La economía argentina enfrenta un momento bisagra en los primeros meses de 2026. Después de un año marcado por logros notables en materia de desinflación pero también por señales de alerta en el frente cambiario, el gobierno de Javier Milei se encuentra ante un doble desafío que definirá la viabilidad de su programa económico: consolidar la baja de la inflación y, simultáneamente, acumular las reservas necesarias para garantizar el pago de deuda.
El economista Miguel Kiguel analizó la situación actual y trazó el panorama de cara lo que vendrá.
En diálogo con Ahora Play, el especialista explicó que “la inflación en la Argentina desde que asumió Milei nos dio sorpresas, la primera de ellas cuando bajó de niveles del 25% al 2 y pico por ciento, y eso fue bastante único”.
El director de Econviews destacó que quienes estudian el fenómeno inflacionario durante años suelen hablar de la inercia inflacionaria, que tiende a mantenerse en el tiempo por distintas razones. “Es difícil sincronizar una desinflación tan rápido, pero la verdad que acá el programa fue muy exitoso y va a dar mucho margen para estudiar”, reconoció.
Sin embargo, esa extraordinaria caída inicial encontró un piso.

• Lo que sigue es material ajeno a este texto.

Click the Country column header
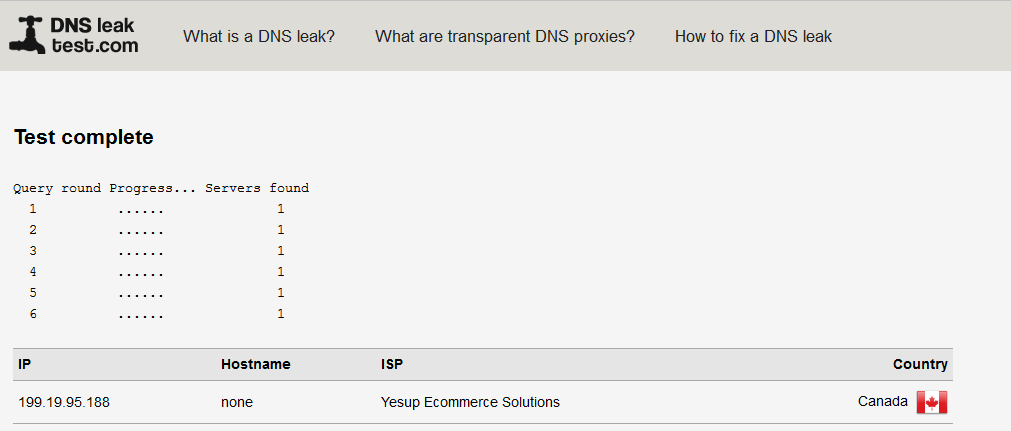Viewport: 1011px width, 431px height. pyautogui.click(x=920, y=364)

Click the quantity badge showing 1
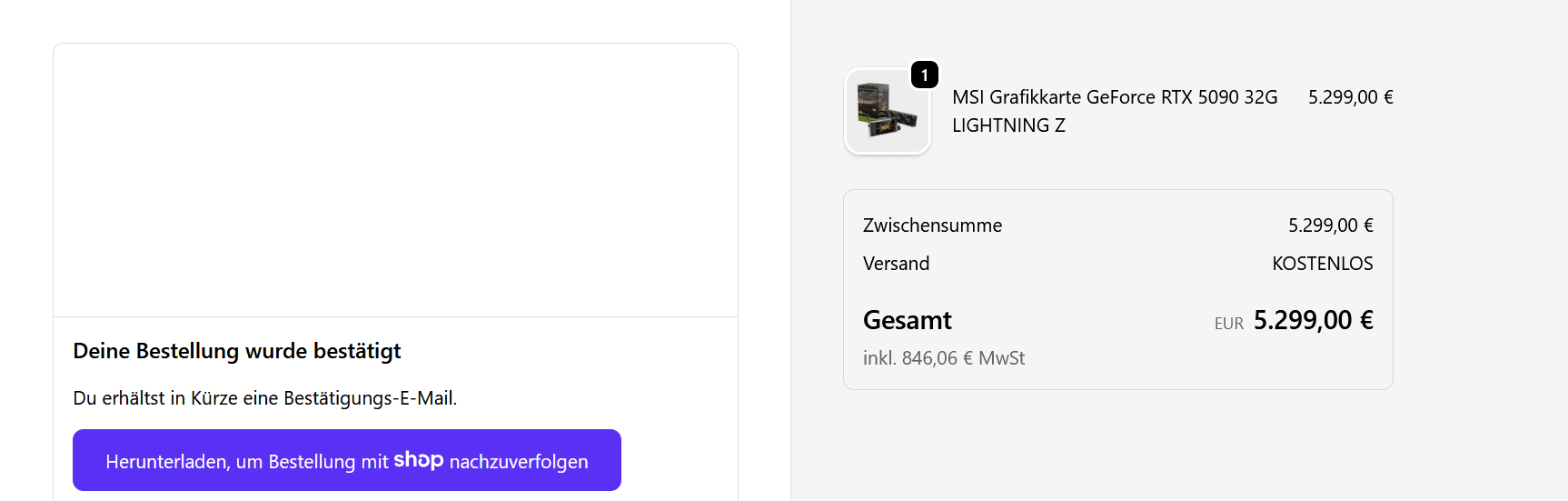924,75
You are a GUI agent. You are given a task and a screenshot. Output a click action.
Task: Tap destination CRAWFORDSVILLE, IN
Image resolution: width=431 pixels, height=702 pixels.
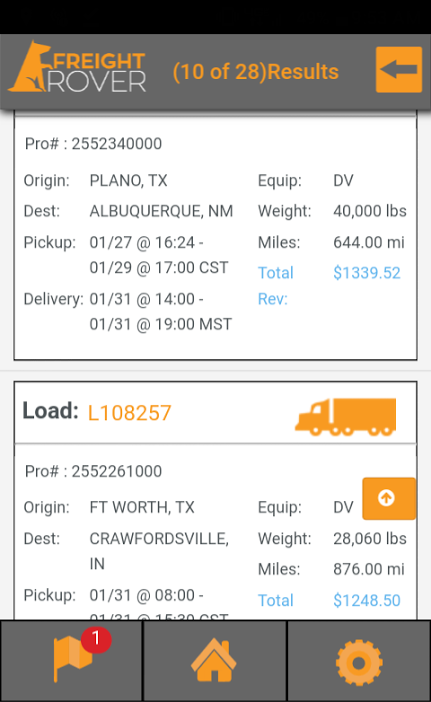point(159,551)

Según Kiguel, una vez que la inflación llegó a un límite inferior, “la desinflación empieza a andar más rápido o se revierte un poquito como estamos viendo ahora”. El economista fue enfático al aclarar que esto no significa el fin del proceso desinflacionario, sino una dificultad característica de todo programa de estabilización.

El tipo de cambio: de ancla a fuente de incertidumbre
Uno de los factores clave que permitió la rápida desinflación inicial fue el anclaje del tipo de cambio oficial. Esta variable se mantuvo relativamente estable y sirvió para formar expectativas de los agentes económicos. Pero ese éxito tuvo un costo: la falta de acumulación de reservas.

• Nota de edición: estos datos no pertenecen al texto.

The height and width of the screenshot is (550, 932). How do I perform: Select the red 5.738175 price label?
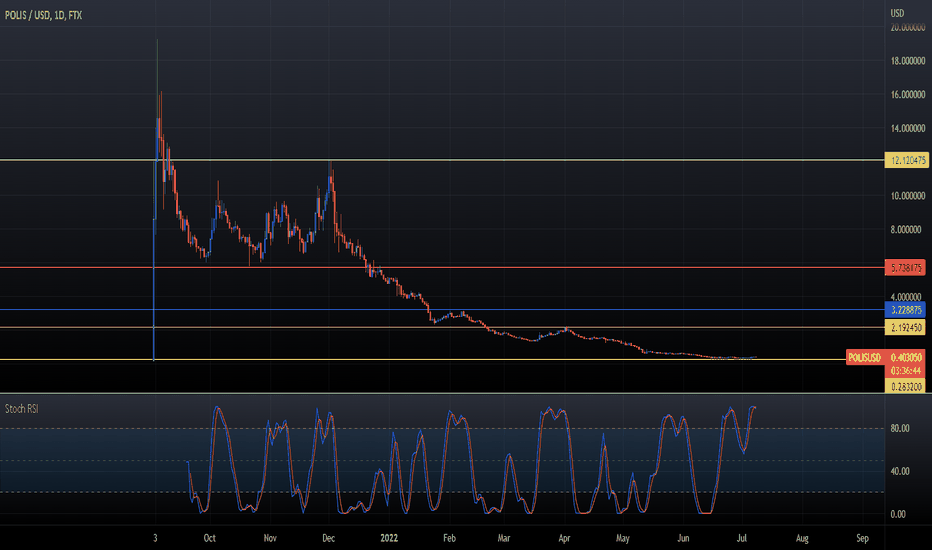905,268
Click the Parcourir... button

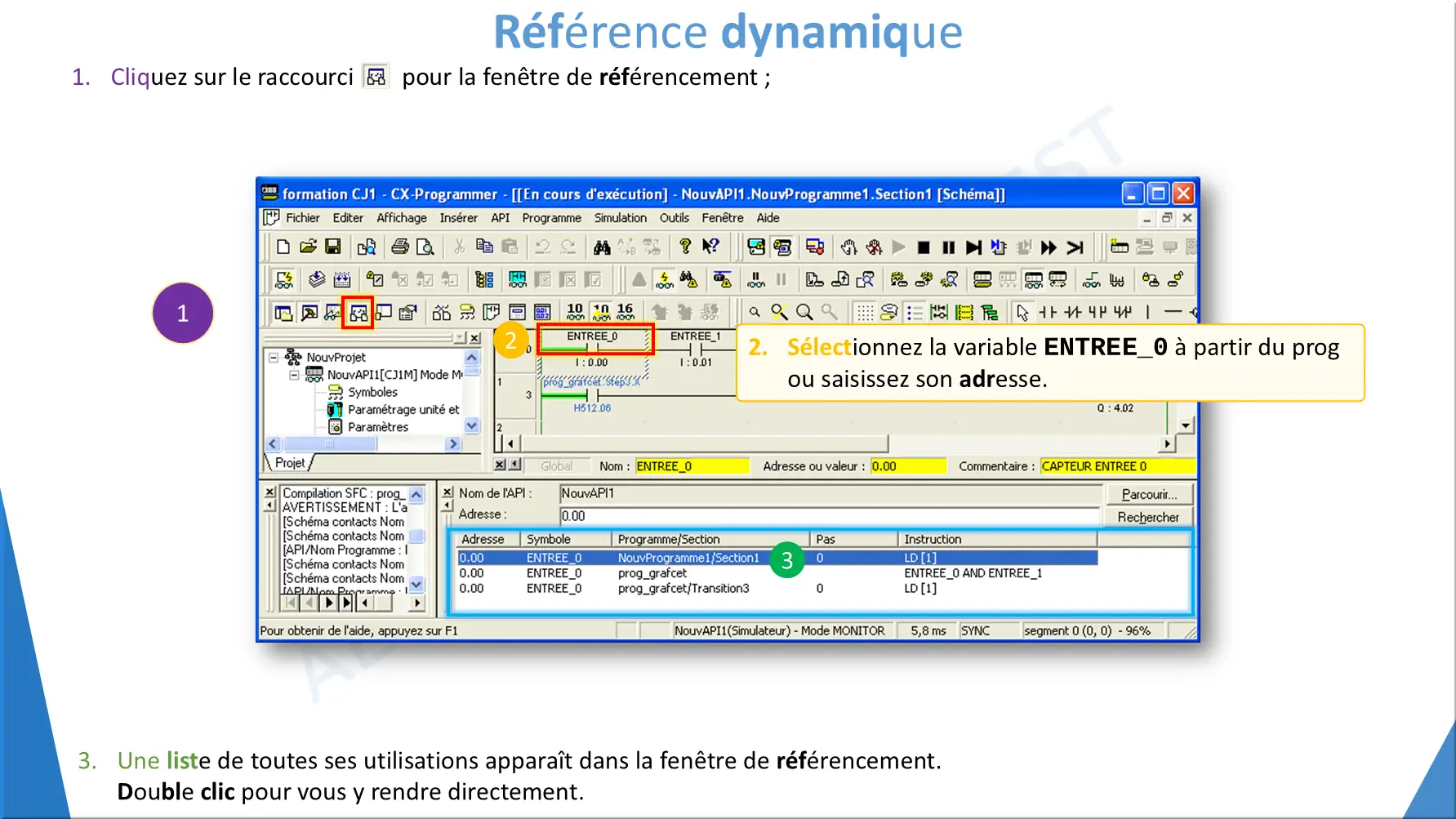(1148, 494)
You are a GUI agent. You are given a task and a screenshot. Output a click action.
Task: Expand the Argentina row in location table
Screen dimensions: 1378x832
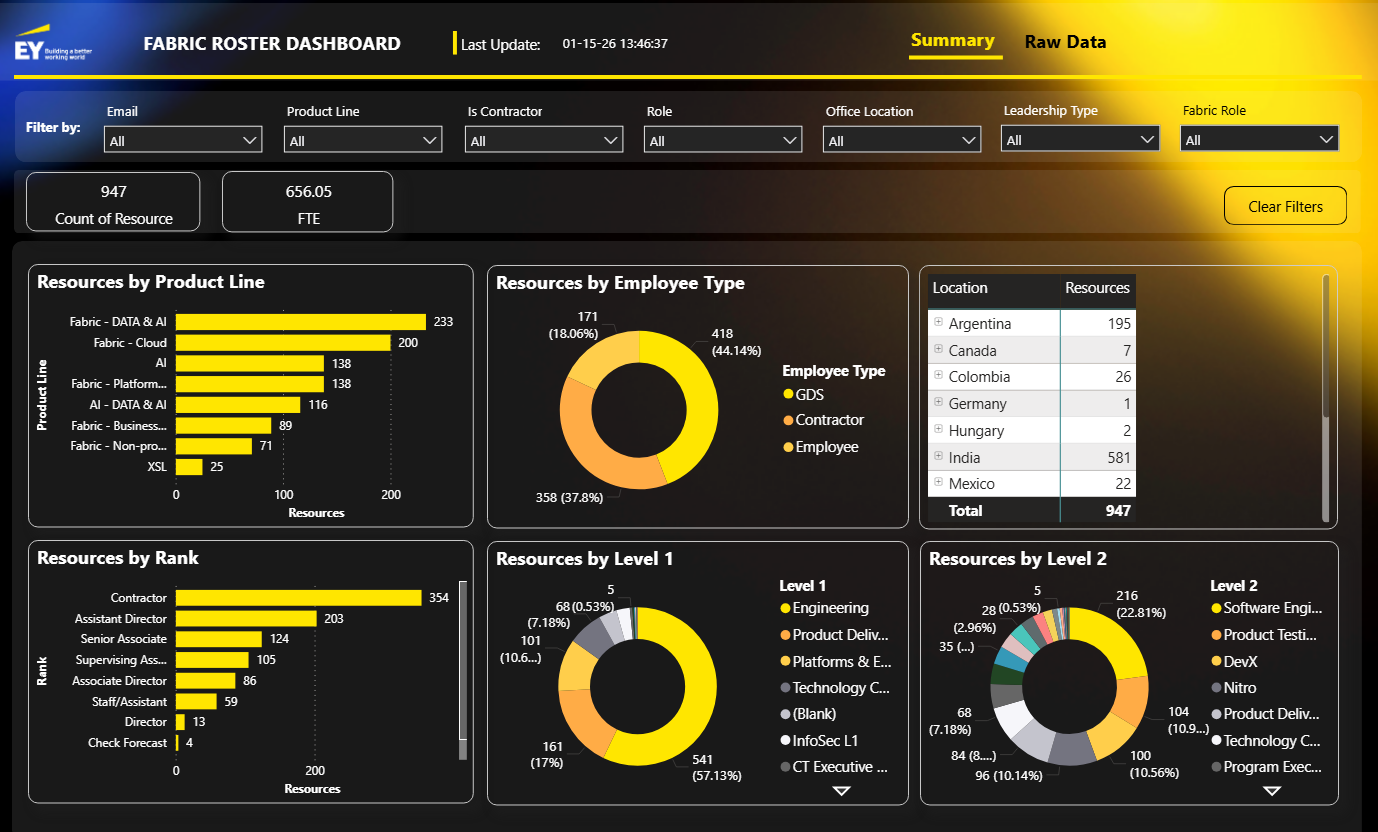pos(939,322)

Cuando el gobierno decidió modificar la estrategia y pasar a un esquema de bandas cambiarias, el contexto político jugó en contra. La incertidumbre por las legislativas después de la contundente derrota oficialista en la provincia de Buenos Aires generó volatilidad. El tipo de cambio reaccionó, y con ello perdió su función de ancla.
“Lo que estamos viendo ahora, con un rezago, son los efectos de la depreciación, con un nuevo ajuste de precios”, explicó Kiguel, quien además señaló que persisten dudas sobre si el tipo de cambio podrá volver a funcionar como ancla o si hará falta una nueva estrategia de estabilización.

Fuente: Presidencia
Sobre las perspectivas inmediatas, Kiguel elige la prudencia: “Mi impresión es que se va a mantener arriba del 2% los próximos meses pero el proceso de desinflación sigue”.
Sobre las declaraciones del presidente Milei, quien anticipó que la inflación comenzará con cero en agosto, Kiguel entiende la lógica política: “El Gobierno siempre tiene que generar expectativas positivas, tiene la obligación de hacerle creer a la gente que la inflación va a bajar. El error es mencionar fechas”.
Para el cierre de 2026, Kiguel proyecta una inflación anual entre 22% y 24%, apuntando a que “la aceleración que estamos viendo debería revertirse en algún momento” y subrayando que los efectos de las medidas que viene tomando el gobierno no son inmediatos ni lineales.
En cuanto al tipo de cambio, el economista se mostró relativamente optimista. “Tampoco vemos razones para que el dólar se escape demasiado, yo no sé si el techo actual de la banda es el número correcto, pero estoy seguro que no es 15% arriba”, afirmó. En su visión, no hace falta otro salto cambiario fuerte y la situación “se puede ir manejando despacio”.
El doble desafío de 2026
Consultado sobre las prioridades para los próximos meses, Kiguel fue claro: “Yo creo que hoy hay dos prioridades: una es que baje el riesgo país, y para eso hacen falta reservas, porque hoy Argentina tiene deuda en dólares, muchos vencimientos que afrontar, y si bien los privados tenemos muchos dólares, el Central no los tiene”.
En esa línea, el economista advirtió sobre el riesgo reputacional de estar buscando financiamiento días antes de cada vencimiento: “No podemos estar tres días antes viendo de dónde viene la plata. Sabemos que van a pagar, pero no sabemos de dónde van a venir los dólares. Y ese no es un mecanismo que un país que trata de dar previsibilidad tiene que tener”.
El segundo desafío, indicó, es lograr que la recuperación económica, aunque incipiente y con estancamiento en la segunda parte de 2025, sea más pareja. “Que no sea solo energía, agro y minería, sino que llegue al consumo masivo. Y ahí la verdad es que viene muy flojo”, advirtió Kiguel.